_Exercise directions_
Write an exact copy of the entries below that leaves out all pictures.

• • • • •

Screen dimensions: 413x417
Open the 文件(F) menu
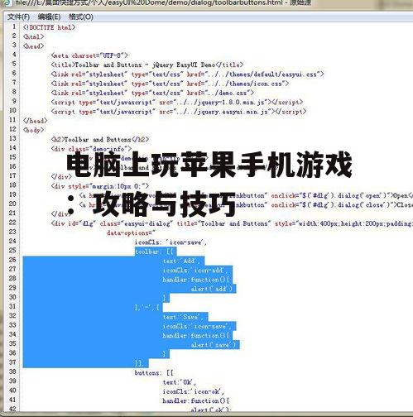tap(18, 17)
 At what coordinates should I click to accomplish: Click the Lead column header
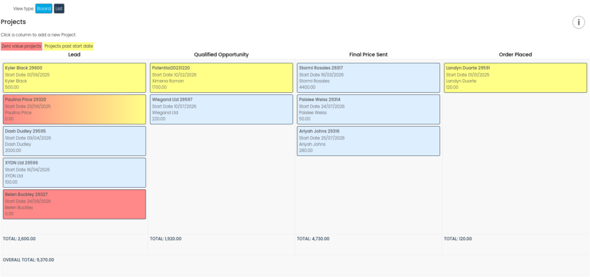coord(74,55)
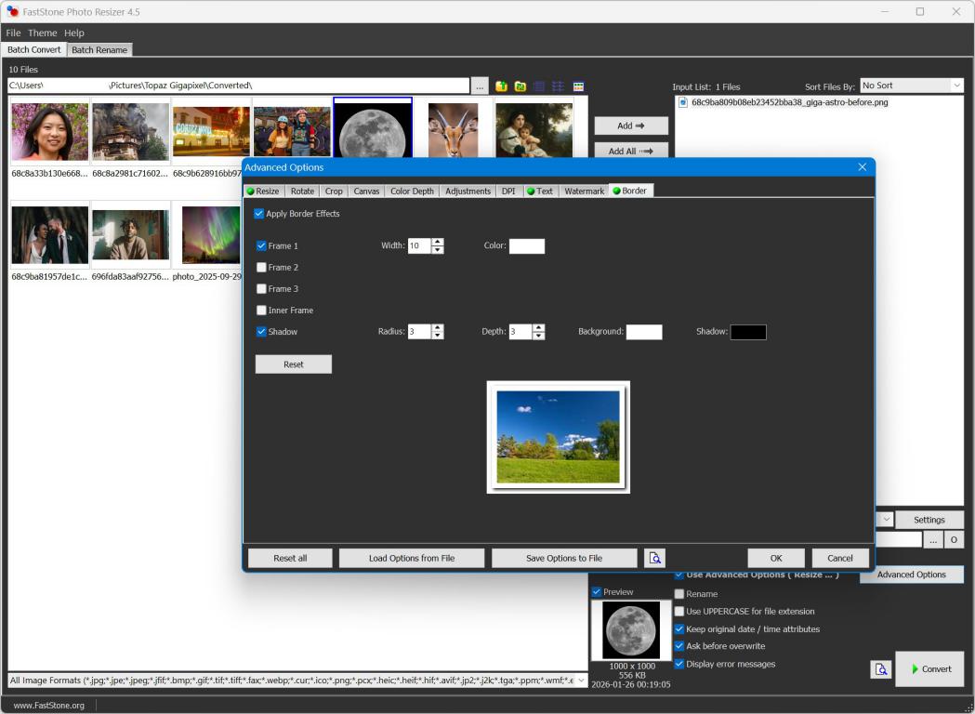This screenshot has height=714, width=975.
Task: Click the go up one folder icon
Action: pos(501,86)
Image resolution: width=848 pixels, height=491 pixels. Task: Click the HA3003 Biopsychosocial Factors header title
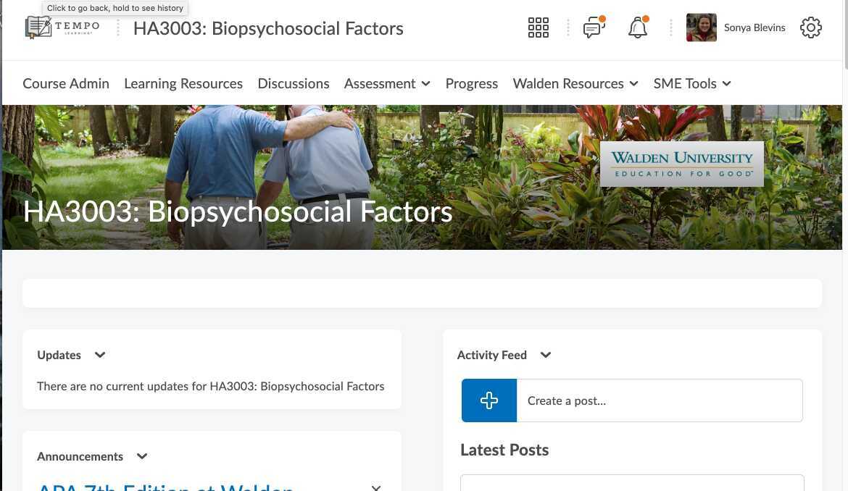pos(268,29)
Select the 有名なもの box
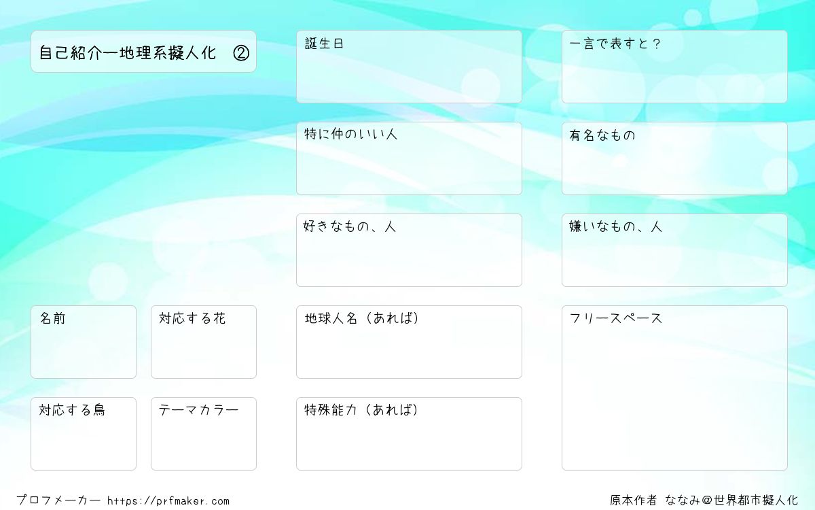The image size is (815, 510). tap(674, 159)
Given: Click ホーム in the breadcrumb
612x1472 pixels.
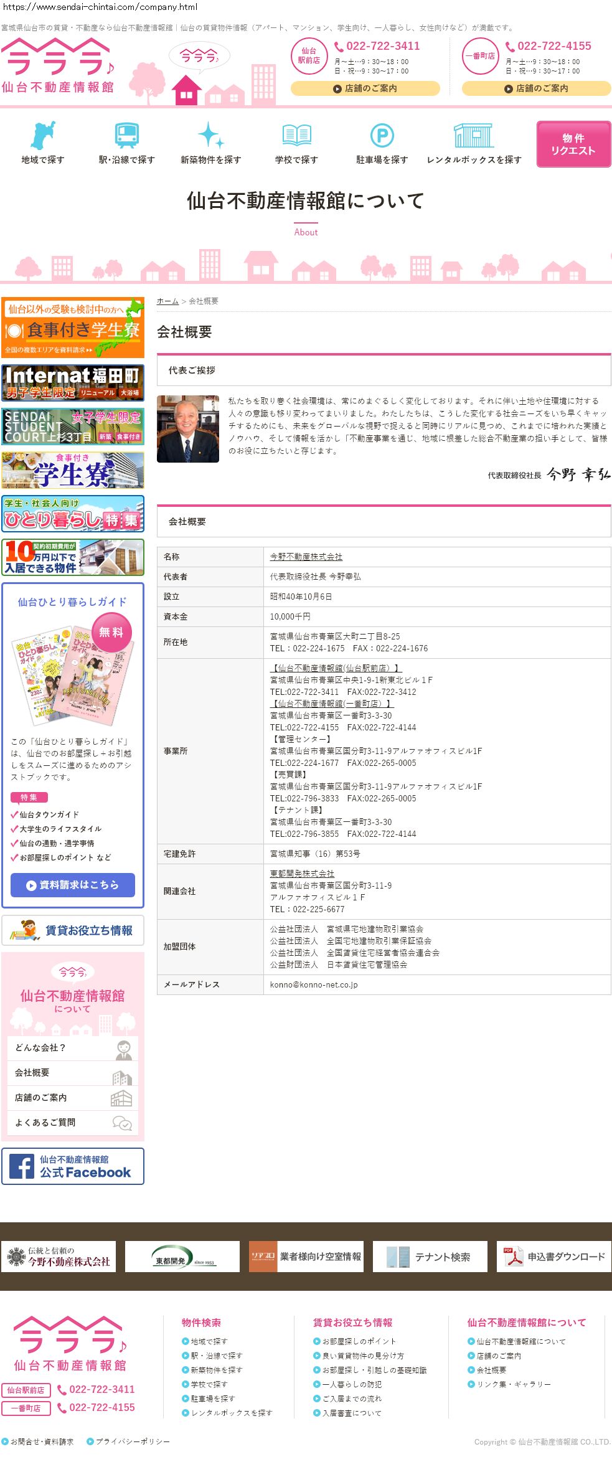Looking at the screenshot, I should point(167,301).
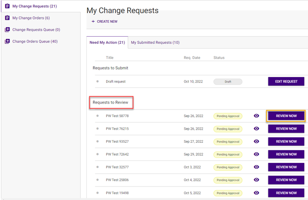Screen dimensions: 308x200
Task: Click the plus icon beside Create New
Action: [x=93, y=21]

• • • • •

_Reply_
Screen dimensions: 413x417
Open the 文件(F) menu
tap(18, 17)
 At what coordinates should I click to accomplish: Click the Lead column header
coord(74,55)
This screenshot has height=714, width=975.
Task: Click the go up one folder icon
Action: pos(501,86)
Image resolution: width=848 pixels, height=491 pixels. Task: Click the HA3003 Biopsychosocial Factors header title
pos(268,29)
Select the 有名なもの box
The image size is (815, 510). tap(674, 159)
Given: Click ホーム in the breadcrumb
612x1472 pixels.
Looking at the screenshot, I should point(167,301).
Screen dimensions: 308x200
Task: Click the plus icon beside Create New
Action: [x=93, y=21]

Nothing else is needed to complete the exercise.